Give me back my ClearType
WPF has a separate ClearType rendering system, which is better than GDI’s (mostly because it also does y-direction antialiasing; read more here and in the WPF Text Blog.)
However, there are some situations in which WPF cannot use ClearType, and has to resort to grayscale antialiasing (it cannot render aliased text because of its pixel independent architecture) which comes out pretty blurry for small text sizes, in my opinion.
Here’s when WPF can’t use ClearType:
- Window/Popup AllowsTransparency = true. This creates an HwndSource with UsesPerPixelOpacity = true (i.e. a layered window.) All context menus and tooltips in WPF have this turned on with no trivial way of turning it off. More on this later on.
- Visual (or some ancestor) has a Bitmap Effect. (Sidebar: You should really avoid using those on any complex Visual. They yield the worse performance. If you want a shadow under something, take an empty Rectangle or some other Shape, apply the effect on it and put it under the more complex Visual.)
- Text from another Visual appearing in a VisualBrush.

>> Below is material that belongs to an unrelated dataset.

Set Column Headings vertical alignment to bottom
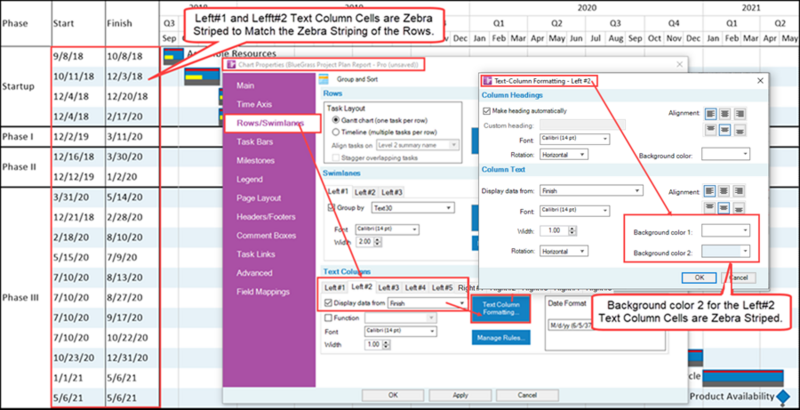Screen dimensions: 800x410 coord(738,130)
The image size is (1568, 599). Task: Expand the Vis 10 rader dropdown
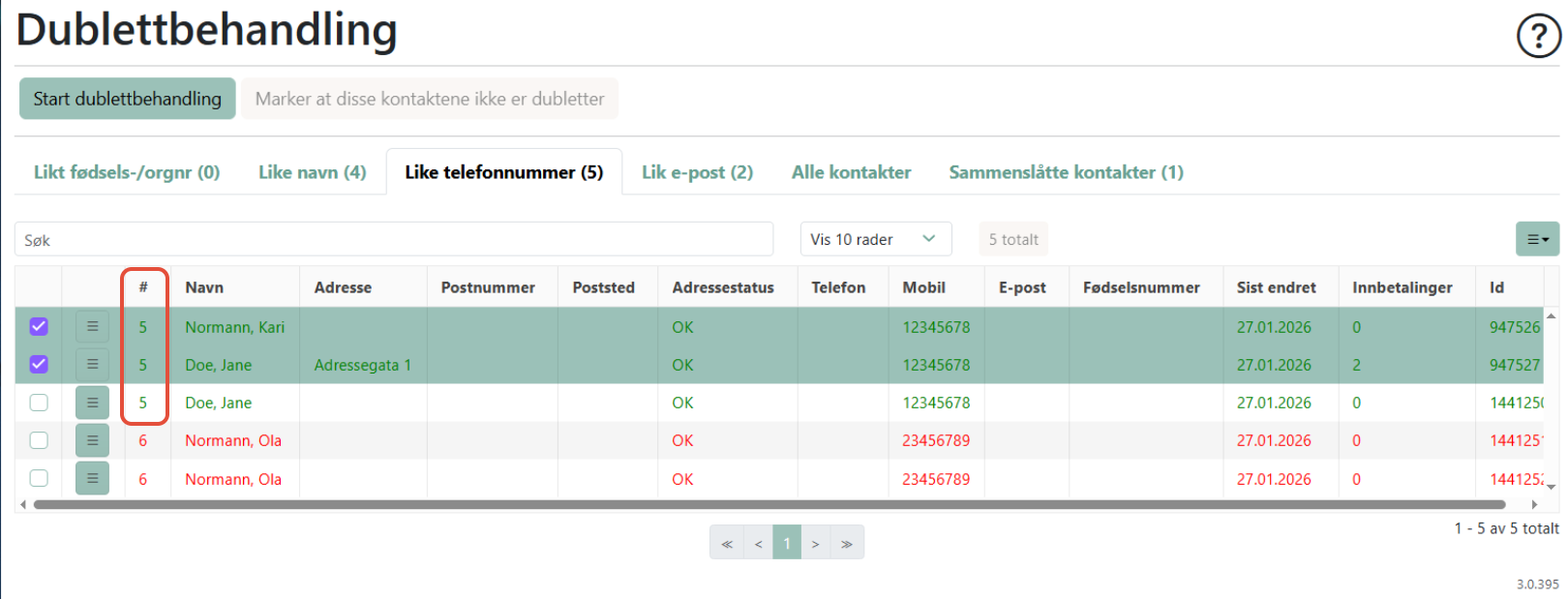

- Rendering a Visual using RenderTargetBitmap.
- Setting the HwndTarget.BackgroundColor to Transparent (needed for extending DWM glass to client area.)
Also, there are registry settings that can enable, disable or configure ClearType, both system-wide and WPF-specific.
In Vista, ClearType is turned on by default, so WPF also uses it. In XP, however, it is not. And so by default WPF is rendering grayscaled text. From my experience, ClearType is better even on CRT monitors, so when I write WPF applications, if ClearType is off, I display a message recommending to turn it on, and make the WPF-specific registry changes.
Now, for my woes. Take a look at these screenshots:
The left one is with ClearType, the right one without. I hope the difference is clear. As I mentioned earlier, context menus, tooltips and combo box use the Popup class, which has the AllowsTransparancy set to true. This is hardcoded. The reason for this is obvious: the designers of WPF wanted you to be able to customize these windows as you saw fit. And it can truly be used to do wonderful things (see this styled tooltips example. Quite effortless, if you consider what you had to do to get this done in Win32.) But I think readability is more important in these cases. At any rate, this should be configurable.
Aside from the text issues, layered windows’ performance is much worse than normal windows. Even under Vista, where they are hardware-accelerated, the menu highlight is lagging after the mouse sometimes.
Frustrated a bit, I came up with a somewhat_ dubious_ solution to these issues.
For ComboBoxes and MenuItems, I created an attached Dependency Property, which, when attached to a control, attempts to find the “PART_Popup” in its template and set its AllowsTransparency property to false. Caveats:
- You lose the animation when opening a combo box (slide) or a menu (fade).
- You lose the shadow.
- If you apply a transform, the popup will not match it (Then again, who would want a skewed combo box? But a rotated menu might be useful.)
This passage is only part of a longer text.